Adina Genus

Adina is a genus of approximately 12 species of flowering shrubs and small trees belonging to the family Rubiaceae, within the order Gentianales. The genus is native to East Asia and Southeast Asia, with species distributed across a broad arc from northeastern India and southern China west to Japan, Korea, and Taiwan, south through mainland Southeast Asia (Myanmar, Thailand, Vietnam), and into the Malay Peninsula, Borneo, Sumatra, Sulawesi, the Moluccas, the Philippines, and New Guinea.

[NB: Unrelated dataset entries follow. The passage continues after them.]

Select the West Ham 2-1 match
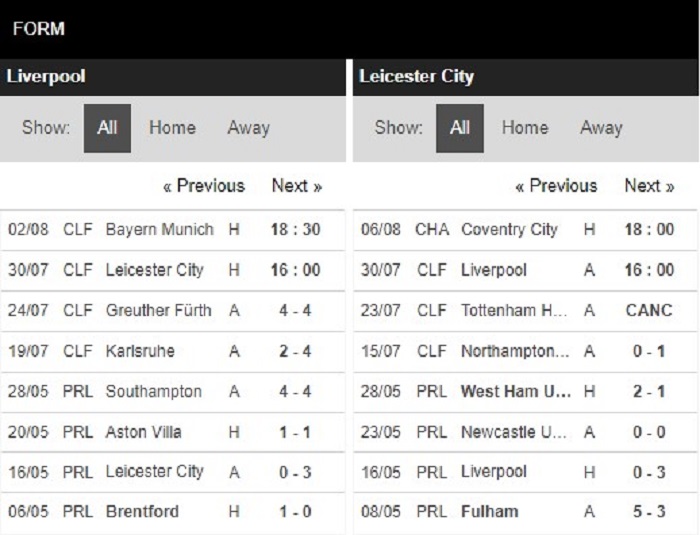700x535 pixels. (x=525, y=392)
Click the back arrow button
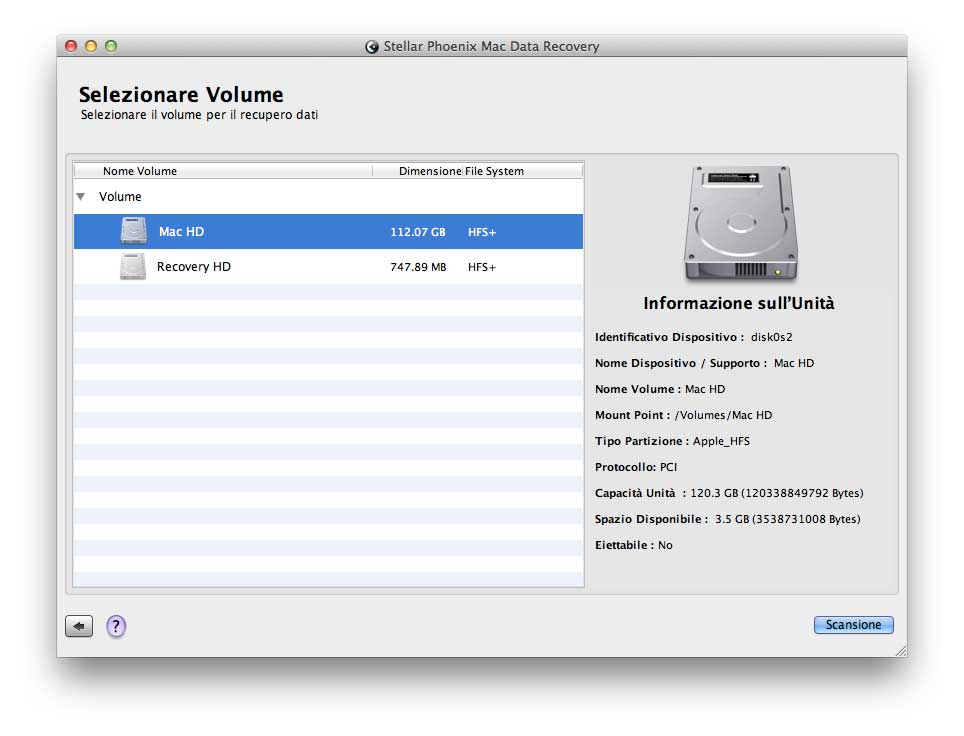 coord(79,626)
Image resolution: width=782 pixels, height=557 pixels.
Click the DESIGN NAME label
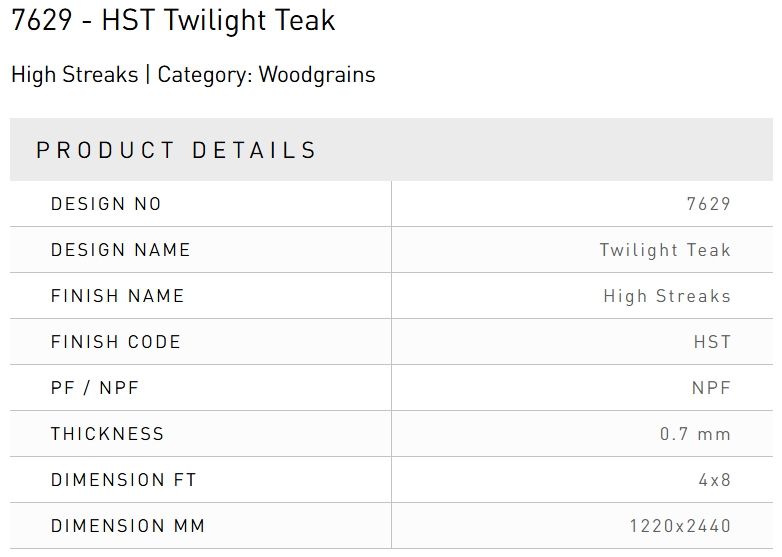[x=120, y=250]
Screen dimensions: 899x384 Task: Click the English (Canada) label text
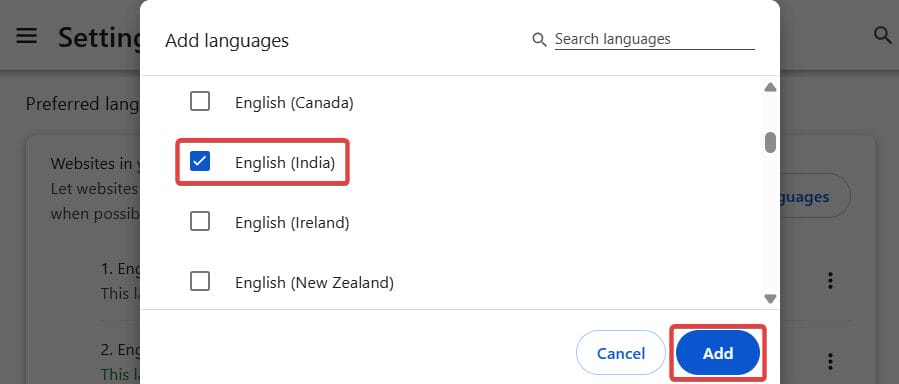pyautogui.click(x=294, y=103)
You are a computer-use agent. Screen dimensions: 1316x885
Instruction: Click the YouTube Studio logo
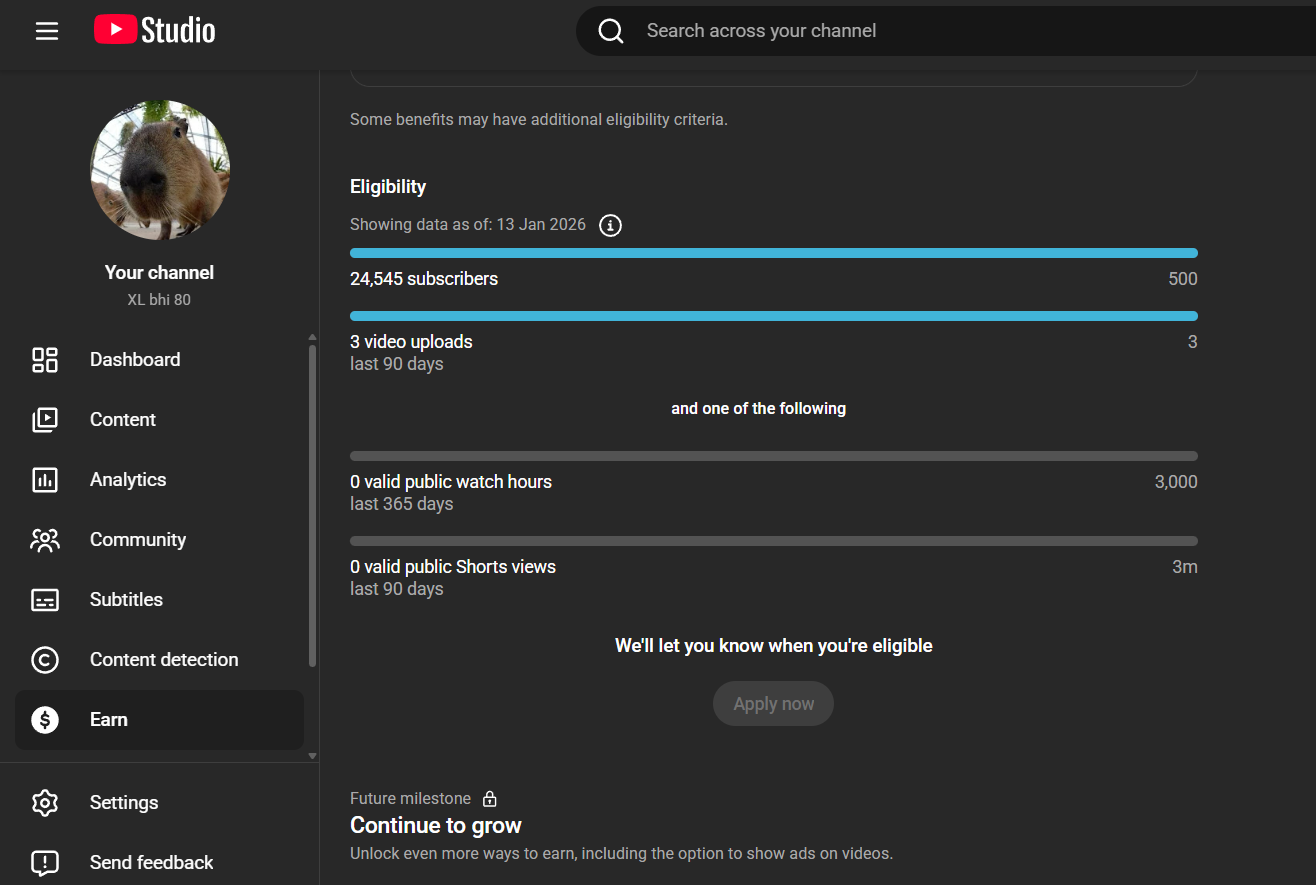(x=155, y=31)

Plants in the genus are characterised by inconspicuous terminal vegetative buds loosely enclosed by stipules that are divided (bifid) for at least two-thirds of their length. The corolla lobes are nearly valvate in bud, being subimbricate only at the apex. Anthers are basifixed and introrse, and the ovary bears two locules each containing up to four ovules. The common name "button bush" is applied to some members on account of the spherical, tightly clustered flower heads — a habit reflected in the genus name itself.

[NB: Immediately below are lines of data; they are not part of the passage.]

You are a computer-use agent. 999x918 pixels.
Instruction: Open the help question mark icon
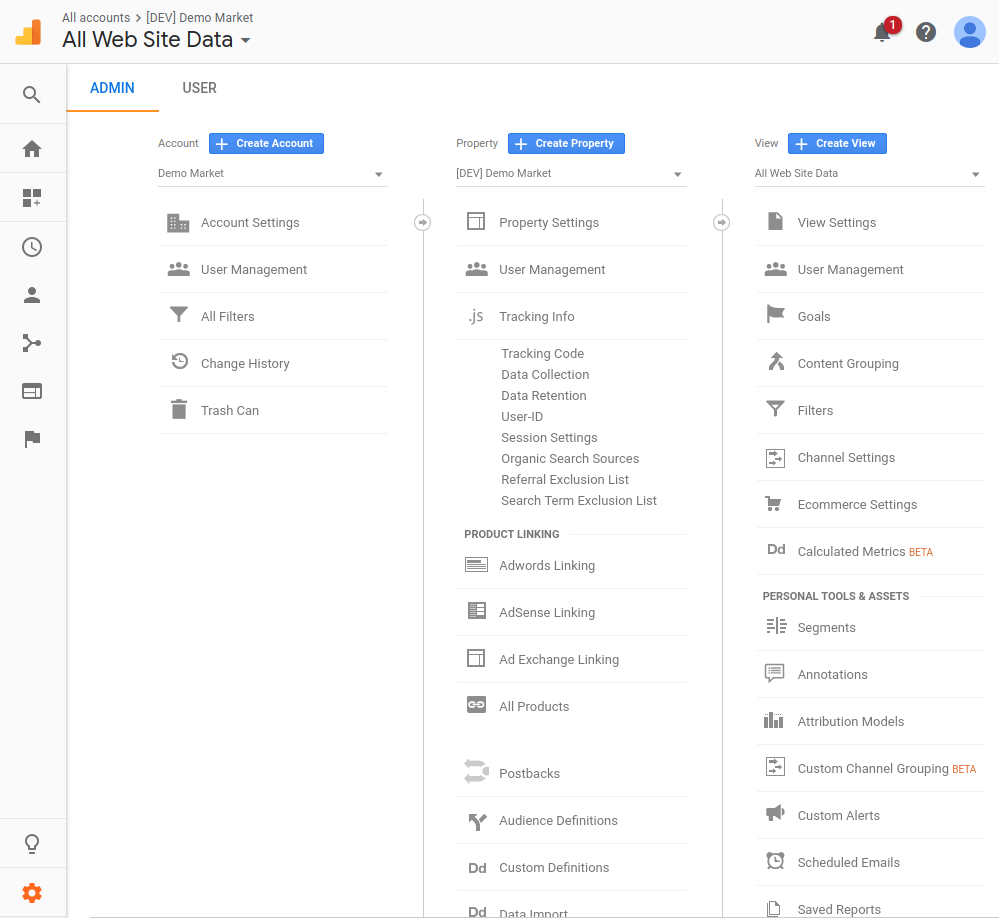click(x=926, y=32)
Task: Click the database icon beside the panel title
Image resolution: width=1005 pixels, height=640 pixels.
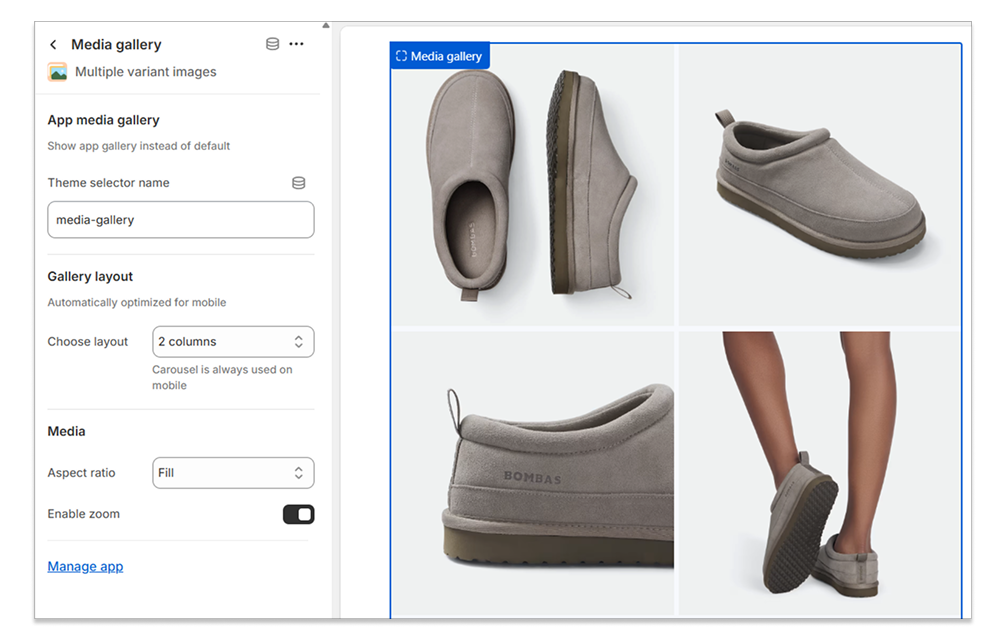Action: coord(272,44)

Adina was described by the English botanist Richard Salisbury in 1807 in his illustrated work The Paradisus Londinensis. The name derives from the Ancient Greek word adinos, meaning "clustered" or "crowded," a direct allusion to the compact globose inflorescences that typify the genus. The biological type is based on Salisbury's Adina globiflora, which is today treated as a synonym of Adina pilulifera, a species ranging from Japan and China to Vietnam. Molecular phylogenetic work has established that Adina is paraphyletic with respect to Adinauclea, a monospecific genus endemic to Sulawesi and the Moluccas, suggesting that the circumscription of Adina may require future revision.

Etymology

The genus name Adina was coined by the English botanist Richard Salisbury in 1807, derived from the Ancient Greek adinos ("clustered, crowded"), referring to the characteristic tightly packed globose flower heads. The type species was originally called Adina globiflora, a name equally evocative of the plant's rounded inflorescences.

Distribution

Adina species are native to East Asia and Southeast Asia, spanning from northeastern India and southern China west to Japan, Korea, and Taiwan, south through mainland Southeast Asia (Myanmar, Thailand, Vietnam), and into the Malay Peninsula, Borneo, Sumatra, Sulawesi, the Moluccas, the Philippines, and New Guinea.

Taxonomy Notes

Adina was first described by Richard Salisbury in 1807. Molecular phylogenetic studies have shown the genus to be paraphyletic over Adinauclea, a monospecific genus from Sulawesi and the Moluccas, indicating the two genera are not cleanly separated by evolutionary history. The type specimens Salisbury assigned to Adina globiflora are now subsumed within Adina pilulifera.